Commenced: PhD October 2017

Research Topic: Printing Articulated Figures: Constructing flexible and extendable artificial figures using mixed filament 3D printing for use in stop-frame animation

Supervisory Team: Director of studies David Huson, Rachel Mills

Laura-Beth is a PhD candidate within the 3D3 programme researching flexible and extendable puppet building processes using mixed pliable and rigid filament printing. She is using 3D printing to create figures for stop-motion animation. She will investigate the potential for different materials and how they could be used within the construction of poseable objects and characters for the animation and physical special effects industry. The use of mixed filament printing is, in essence, the ability to take two or more types of printable material such as rigid and flexible rubberised materials and encase one inside the other. Stop-frame animation is the technique of animation in which a physical figure is moved in small increments to give the appearance of life and movement.

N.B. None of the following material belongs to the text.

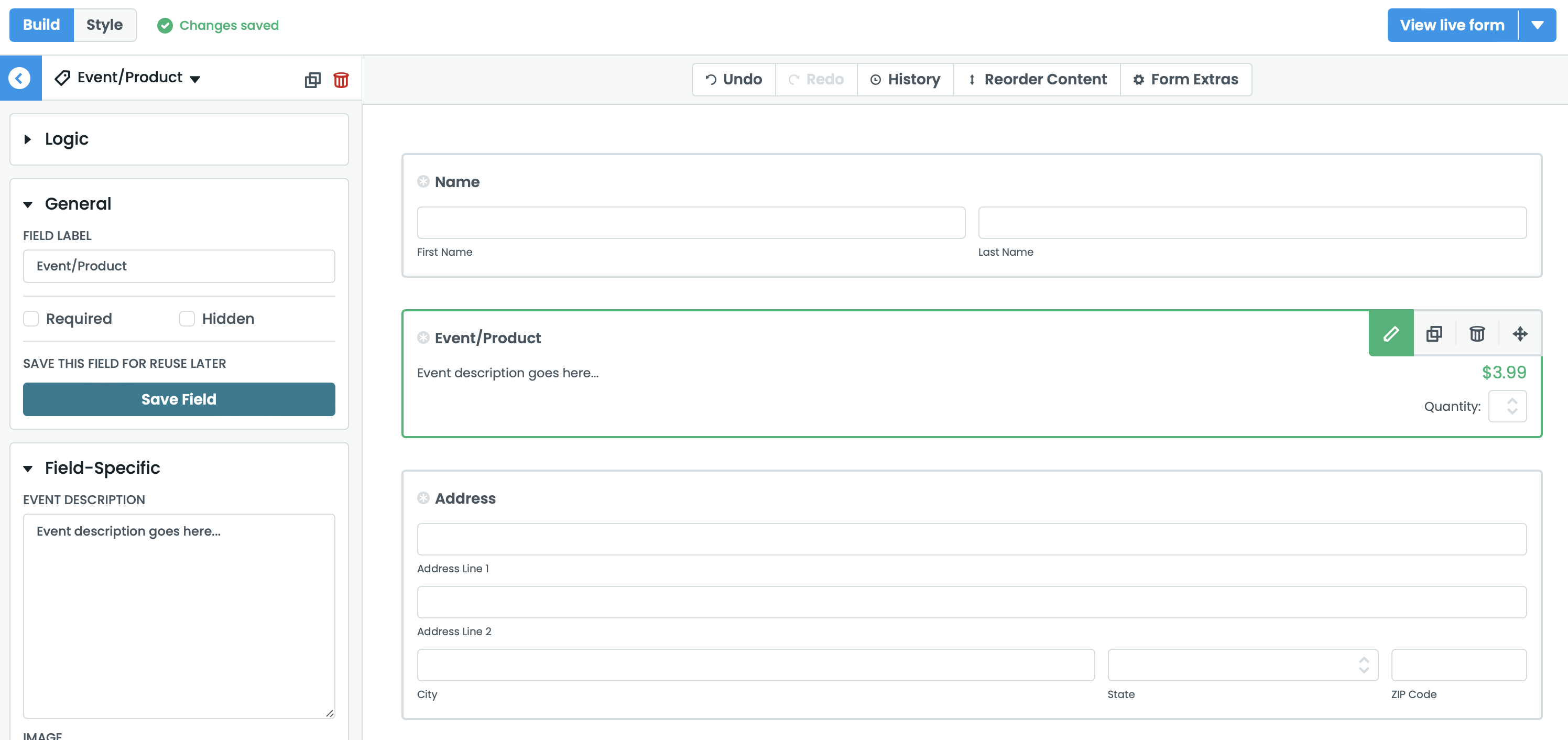Click the move handle on Event/Product field

[1520, 333]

She will use action research following iterative cycles to trial and test different filaments to seek out their variable qualities such as appearance, strength, flexibility, surface finish/texture and use against one another, to help establish knowledge for use within the development of elements of a puppet’s construction. She will also examine the cultural and industrial implications of developing a 3D printing pipeline for the stop-frame process. As well as the aesthetic choices and options available with 3D printing for puppets regarding design, materiality and tactility. By embracing 3D printing as a tool she will look at how these elements affect both craftsmanship and authorship for animators, model-makers, directors or film-makers. She will use a mix of empirical action research, interviews and case studies to look at practitioners who have to utilise traditional and digital model-making techniques, their use of 3D printing and the styles and techniques that lead to its use originally. A large proportion of the study will be based around practical work, with an emphasis placed on developing an idea, designing, modelling, printing, testing, refining and reviewing the potential for future use.

Conferences & Publications 

Cowley, L. (2018) ‘The Changing face of replacement animation: How looking to the past can revolutionise the future of Stop-Motion Animation’. Society of Animation Studies Annual Conference. Concordia University, 18-22 June. Montreal, Canada.

Cowley, L. (2019) ‘“Show me what you’ve got”: The ‘making of video’ a multi-sensory and multi-purpose research method’. The Essay Film Form and Animation: Intersectionality in Motion. Derek Jarman Lab, 12-13 June. CAPA, London.

Cowley, L. (2019). ‘The Essay Film Form and Animation: Intersectionality in Motion Report’, AnimationStudies 2.0.

 

 

 

Laura’s PhD is supported by the AHRC.